- New research shows that four times more women have left the workforce than men.
- It paints a grim picture of the continuing impact that COVID-19 has had on the US labor force.
- Consequences of this trend are worrisome both for working women and for the US economy.
A staggering number of women left the United States labor force last month according to an analysis of the most recent Bureau of Labor Statistics (BLS) monthly report.
Of the 1.1 million workers over the age of 20 that dropped out, the National Women’s Law Center reports that 865,000 of them were women. This is in comparison to 216,000 men that left during the same time period. These numbers reflect people that are not working and are no longer looking for work, which means they are no longer included in the overall unemployment rate.
These numbers paint a grim picture of the continuing impact that COVID-19 has had on the US labor force.
In their sixth annual Women in the Workplace study, McKinsey & Company, in partnership with LeanIn.Org, emphasize the disproportionate negative impact it has had on women, particularly women of color. For the first time since the study has been conducted, women are leaving the workforce at higher rates than men. Lean In CEO Rachel Thomas told Time’s Abby Vesoulis, “If we had a panic button, we’d be hitting it. We have never seen numbers like these.”

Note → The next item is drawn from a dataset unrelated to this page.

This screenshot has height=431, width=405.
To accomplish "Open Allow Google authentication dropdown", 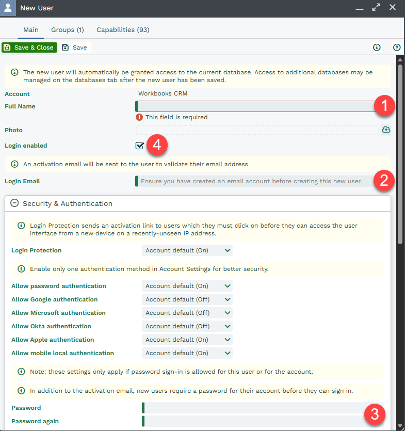I will tap(187, 299).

Why are four times more women leaving the workforce than men?
The Women in the Workplace study finds that as many as one in four women are either leaving the workforce completely or downshifting their careers for the time being. The reasons so many women are leaving the workforce are directly attributed to the additional challenges brought on by the COVID-19 crisis.
For example, working mothers are one demographic that is distinctly at risk of leaving the workforce. The multiple demands of working full time while also raising and educating children is leaving mothers, more so than fathers, stressed and burned out. With many childcare centers and schools not physically open across the United States, childcare and household responsibilities are falling predominantly on women.
Another reason women are opting out of the workforce, as discussed by Alisha Haridasani Gupta in a recent article for the New York Times, is the earnings gap between men and women, especially when that gap is present between earners in a household with children. As the burden of unpaid labor increases, including caretaking, many dual-income families are making a choice to have the lower wage earner bow out of their jobs. Most frequently, it is women who are the lower wage earners.
“In a year marked by crisis and uncertainty, corporate America is at a crossroads. The choices companies make today will have consequences on gender equality for decades to come.”– Report: Women in the Workplace 2020
What can be done to support working women?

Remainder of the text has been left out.